Challenges
**A)** The article on the iPad mini names the new iPhones that use the A12 Bionic processor. List all of them.
**B)** Using the article on the iPad mini, answer the following:
(i) In what year was the iPad mini first launched?
(ii) Which processor drives the new iPad mini?
(iii) What display size does the iPhone XS Max have?

Excerpt to read
+---+
It was supposed to have been the iPad that Apple had forgotten. The iPad mini was launched with much fanfare in 2012 to take on what was seen as the emerging 7-inch Android tablet market (hey, even Google was making Android tablets for a while, remember?). By all accounts, it did reasonably well, but ultimately seemed to have paid the price of being the “lesser” iPad, thanks to its relatively smaller display. Interestingly, it faded out even as 7-inch Android tablets did, somewhere around 2015, as phones started getting REALLY big (that is another story for another day).
So it started, it had seemingly come to an end. And well, now it is back.
And back and how! The new iPad mini revealed by Apple is more powerful than the iPad Pro of 2017, driven as it is by the A12 Bionic processor that is also used in the new iPhones (the XR, XS and the XS Max), and also features a True Tone Retina display. In spec terms, it is right up there with the larger iPad Air that Apple launched alongside it. And it comes with Apple Pencil (generation 1) support as well. Of course, phones, if anything, have gotten bigger since the first departure of the iPad mini – the iPhone XS Max now comes with a 6.5 inch display. So why should Apple bother bringing back the smallest iPad of them all?
The answer has, I suspect, got a lot to do with that highly underrated iPad accessory, the Apple Pencil. Yes, the other iPads also support the Apple Pencil, and they come with bigger displays. However, it is precisely because they come with bigger displays that using Apple’s stylus with them requires a stable surface (no pun intended, Microsoft). You can write or scribble with an Apple Pencil on an iPad Pro, an iPad Air or an iPad, but doing so while standing will take quite a lot of doing as the tablet itself is so big. The iPad mini on the other hand is actually much smaller and can be held in one hand while you scribble on it with the Pencil using the other. It is very much the difference between writing in a full-sized diary and a notepad – the latter is designed for being used on the move, the former requires stability.
+---+
Provided data
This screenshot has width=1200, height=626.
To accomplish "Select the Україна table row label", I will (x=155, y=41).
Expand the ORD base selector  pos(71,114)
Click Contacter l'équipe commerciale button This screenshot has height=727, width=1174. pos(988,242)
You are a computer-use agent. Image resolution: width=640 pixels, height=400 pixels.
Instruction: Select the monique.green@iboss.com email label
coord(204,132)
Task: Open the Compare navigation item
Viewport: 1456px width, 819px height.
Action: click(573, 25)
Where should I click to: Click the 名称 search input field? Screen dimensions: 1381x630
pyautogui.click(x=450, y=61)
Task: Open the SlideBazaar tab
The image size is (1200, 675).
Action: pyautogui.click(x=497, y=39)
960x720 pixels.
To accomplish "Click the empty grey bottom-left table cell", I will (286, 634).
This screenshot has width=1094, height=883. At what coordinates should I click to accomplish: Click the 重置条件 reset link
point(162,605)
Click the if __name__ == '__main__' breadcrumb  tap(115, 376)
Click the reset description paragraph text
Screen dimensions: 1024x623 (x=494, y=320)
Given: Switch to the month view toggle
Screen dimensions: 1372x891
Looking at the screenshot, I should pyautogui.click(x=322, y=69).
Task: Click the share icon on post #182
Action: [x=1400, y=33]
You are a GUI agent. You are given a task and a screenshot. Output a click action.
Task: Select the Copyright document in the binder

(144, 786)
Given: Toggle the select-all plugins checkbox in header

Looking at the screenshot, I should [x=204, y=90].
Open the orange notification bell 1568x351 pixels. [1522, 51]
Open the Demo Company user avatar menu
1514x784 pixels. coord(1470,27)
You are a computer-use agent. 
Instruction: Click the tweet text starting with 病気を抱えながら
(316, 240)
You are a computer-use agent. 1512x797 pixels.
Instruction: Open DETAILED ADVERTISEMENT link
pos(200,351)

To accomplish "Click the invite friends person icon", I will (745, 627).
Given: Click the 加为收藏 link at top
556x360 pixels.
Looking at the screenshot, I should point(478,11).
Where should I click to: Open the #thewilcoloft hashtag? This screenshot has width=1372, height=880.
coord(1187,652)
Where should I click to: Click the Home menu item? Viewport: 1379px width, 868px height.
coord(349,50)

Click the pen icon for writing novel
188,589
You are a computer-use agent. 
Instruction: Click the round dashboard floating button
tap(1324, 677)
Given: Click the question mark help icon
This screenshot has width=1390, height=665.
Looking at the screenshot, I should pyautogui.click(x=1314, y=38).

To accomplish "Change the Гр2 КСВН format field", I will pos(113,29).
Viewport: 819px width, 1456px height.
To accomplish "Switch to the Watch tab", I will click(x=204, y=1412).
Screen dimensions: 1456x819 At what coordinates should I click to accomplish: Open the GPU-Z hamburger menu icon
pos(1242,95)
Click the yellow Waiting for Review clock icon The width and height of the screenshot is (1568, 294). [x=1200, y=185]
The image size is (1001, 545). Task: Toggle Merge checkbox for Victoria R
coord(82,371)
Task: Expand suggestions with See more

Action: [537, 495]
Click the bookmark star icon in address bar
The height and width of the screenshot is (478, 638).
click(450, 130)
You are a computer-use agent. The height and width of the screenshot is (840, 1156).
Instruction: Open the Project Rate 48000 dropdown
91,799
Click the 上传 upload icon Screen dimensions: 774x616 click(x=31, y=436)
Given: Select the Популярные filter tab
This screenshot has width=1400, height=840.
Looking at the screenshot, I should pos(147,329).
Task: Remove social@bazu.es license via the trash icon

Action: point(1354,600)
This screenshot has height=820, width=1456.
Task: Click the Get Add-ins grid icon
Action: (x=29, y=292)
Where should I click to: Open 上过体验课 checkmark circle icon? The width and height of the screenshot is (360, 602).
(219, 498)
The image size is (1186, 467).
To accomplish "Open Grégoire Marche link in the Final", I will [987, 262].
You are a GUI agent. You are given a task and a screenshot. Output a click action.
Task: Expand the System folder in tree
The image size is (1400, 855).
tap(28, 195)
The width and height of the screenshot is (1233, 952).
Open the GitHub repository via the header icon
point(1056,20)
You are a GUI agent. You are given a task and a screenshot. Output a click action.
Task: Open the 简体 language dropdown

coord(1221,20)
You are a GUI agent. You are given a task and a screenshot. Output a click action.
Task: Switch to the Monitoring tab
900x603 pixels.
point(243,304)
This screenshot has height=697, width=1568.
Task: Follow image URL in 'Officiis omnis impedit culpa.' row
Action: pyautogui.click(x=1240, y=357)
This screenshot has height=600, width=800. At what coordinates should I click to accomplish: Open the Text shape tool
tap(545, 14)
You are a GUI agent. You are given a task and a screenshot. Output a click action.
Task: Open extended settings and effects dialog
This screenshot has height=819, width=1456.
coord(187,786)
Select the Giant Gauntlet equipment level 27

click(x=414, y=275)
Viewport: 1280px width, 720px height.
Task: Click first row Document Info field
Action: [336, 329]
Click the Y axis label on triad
+---+
Solved problems
**A)** iPhone XR, iPhone XS, iPhone XS Max

**B)**
(i) 2012
(ii) The A12 Bionic processor
(iii) 6.5 inches